Large language models (LLMs) such as generative pretrained transformers (GPTs) have shown potential for various commercial applications, but their applicability for materials design remains underexplored. In this work, AtomGPT is introduced as a model specifically developed for materials design based on transformer architectures, demonstrating capabilities for both atomistic property prediction and structure generation. This study shows that a combination of chemical and structural text descriptions can efficiently predict material properties with accuracy comparable to graph neural network models, including formation energies, electronic bandgaps from two different methods, and superconducting transition temperatures. Furthermore, AtomGPT can generate atomic structures for tasks such as designing new superconductors, with the predictions validated through density functional theory calculations. This work paves the way for leveraging LLMs in forward and inverse materials design, offering an efficient approach to the discovery and optimization of materials.
Large language models (LLMs) such as [ChatGPT](https://openai.com/chatgpt/) have shown immense potential for various commercial applications, but their applicability for materials design remains underexplored. In this work, AtomGPT is introduced as a model specifically developed for materials design based on transformer architectures, demonstrating capabilities for both atomistic property prediction and structure generation tasks. This study shows that a combination of chemical and structural text descriptions can efficiently predict material properties with accuracy comparable to graph neural network models, including formation energies, electronic bandgaps from two different methods, and superconducting transition temperatures. Furthermore, AtomGPT can generate atomic structures for tasks such as designing new superconductors, with the predictions validated through density functional theory calculations. This work paves the way for leveraging LLMs in forward and inverse materials design, offering an efficient approach to the discovery and optimization of materials.

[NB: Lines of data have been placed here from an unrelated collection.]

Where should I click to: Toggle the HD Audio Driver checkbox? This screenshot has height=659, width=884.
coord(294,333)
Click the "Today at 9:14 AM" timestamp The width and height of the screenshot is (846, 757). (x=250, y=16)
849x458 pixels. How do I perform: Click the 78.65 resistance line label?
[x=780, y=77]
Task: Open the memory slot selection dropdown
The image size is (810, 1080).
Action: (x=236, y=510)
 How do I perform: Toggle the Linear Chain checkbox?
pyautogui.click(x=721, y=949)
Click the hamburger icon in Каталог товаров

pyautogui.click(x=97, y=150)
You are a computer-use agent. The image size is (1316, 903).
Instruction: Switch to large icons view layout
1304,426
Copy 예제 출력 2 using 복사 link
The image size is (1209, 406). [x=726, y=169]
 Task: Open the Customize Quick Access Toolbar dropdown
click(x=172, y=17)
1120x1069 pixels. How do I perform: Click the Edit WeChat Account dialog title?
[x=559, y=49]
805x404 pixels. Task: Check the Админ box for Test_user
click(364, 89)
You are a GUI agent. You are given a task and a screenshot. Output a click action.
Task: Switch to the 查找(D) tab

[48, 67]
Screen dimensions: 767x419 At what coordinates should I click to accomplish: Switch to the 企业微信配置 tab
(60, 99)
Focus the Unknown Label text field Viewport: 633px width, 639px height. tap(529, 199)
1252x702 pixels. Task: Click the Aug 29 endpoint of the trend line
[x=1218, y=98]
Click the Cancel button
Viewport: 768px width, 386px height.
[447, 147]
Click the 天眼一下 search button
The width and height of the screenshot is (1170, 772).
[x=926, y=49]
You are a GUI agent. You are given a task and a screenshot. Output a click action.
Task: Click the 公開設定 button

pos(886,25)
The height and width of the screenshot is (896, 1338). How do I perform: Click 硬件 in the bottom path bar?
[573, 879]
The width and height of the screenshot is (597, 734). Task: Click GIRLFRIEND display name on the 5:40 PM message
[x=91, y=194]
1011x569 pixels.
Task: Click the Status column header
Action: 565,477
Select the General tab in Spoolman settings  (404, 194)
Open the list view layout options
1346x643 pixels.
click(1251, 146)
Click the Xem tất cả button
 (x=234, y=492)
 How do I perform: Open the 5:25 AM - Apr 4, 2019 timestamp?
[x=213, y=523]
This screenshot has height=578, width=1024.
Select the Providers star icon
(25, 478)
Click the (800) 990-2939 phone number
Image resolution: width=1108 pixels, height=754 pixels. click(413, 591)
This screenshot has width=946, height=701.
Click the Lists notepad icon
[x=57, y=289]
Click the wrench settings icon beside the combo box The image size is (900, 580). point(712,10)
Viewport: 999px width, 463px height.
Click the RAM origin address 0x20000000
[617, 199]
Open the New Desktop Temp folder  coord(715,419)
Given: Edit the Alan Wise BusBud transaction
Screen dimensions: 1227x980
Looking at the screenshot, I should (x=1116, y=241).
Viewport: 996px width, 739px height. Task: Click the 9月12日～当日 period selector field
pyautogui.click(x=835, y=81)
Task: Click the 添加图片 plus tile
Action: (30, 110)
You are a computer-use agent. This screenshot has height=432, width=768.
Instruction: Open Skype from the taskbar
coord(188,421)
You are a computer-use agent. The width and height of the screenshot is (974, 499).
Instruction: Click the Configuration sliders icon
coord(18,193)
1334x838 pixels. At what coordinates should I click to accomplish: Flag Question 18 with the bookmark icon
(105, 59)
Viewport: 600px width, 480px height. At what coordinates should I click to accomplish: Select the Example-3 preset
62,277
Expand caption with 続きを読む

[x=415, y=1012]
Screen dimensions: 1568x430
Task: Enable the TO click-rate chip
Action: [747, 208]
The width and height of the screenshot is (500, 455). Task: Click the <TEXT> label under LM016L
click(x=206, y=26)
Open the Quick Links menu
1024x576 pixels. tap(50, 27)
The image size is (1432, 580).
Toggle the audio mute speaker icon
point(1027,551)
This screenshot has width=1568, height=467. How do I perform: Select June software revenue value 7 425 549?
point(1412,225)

Both forward and inverse models take a config.json file as an input. Such a config file provides basic training parameters, and an `id_prop.csv` file path similar to the ALIGNN (https://github.com/usnistgov/alignn) model. See an example here: [id_prop.csv](https://github.com/usnistgov/atomgpt/blob/develop/atomgpt/examples/forward_model/id_prop.csv).

## Forward model example (structure to property)

Forwards model are used for developing surrogate models for atomic structure to property predictions. It requires text input which can be either the raw POSCAR type files or a text description of the material. After that, we can use Google-T5/ OpenAI GPT2 etc. models with customizing langauage head for accomplishing such a task. The description of a material is generated with [ChemNLP/describer](https://github.com/usnistgov/jarvis/blob/master/jarvis/core/atoms.py#L1567) function. If you turn [`convert`](https://github.com/usnistgov/atomgpt/blob/develop/atomgpt/forward_models/forward_models.py#L277) to `False`, you can also train on bare POSCAR files.

```
python atomgpt/forward_models/forward_models.py --config_name atomgpt/examples/forward_model/config.json
```

## Inverse model example (property to structure)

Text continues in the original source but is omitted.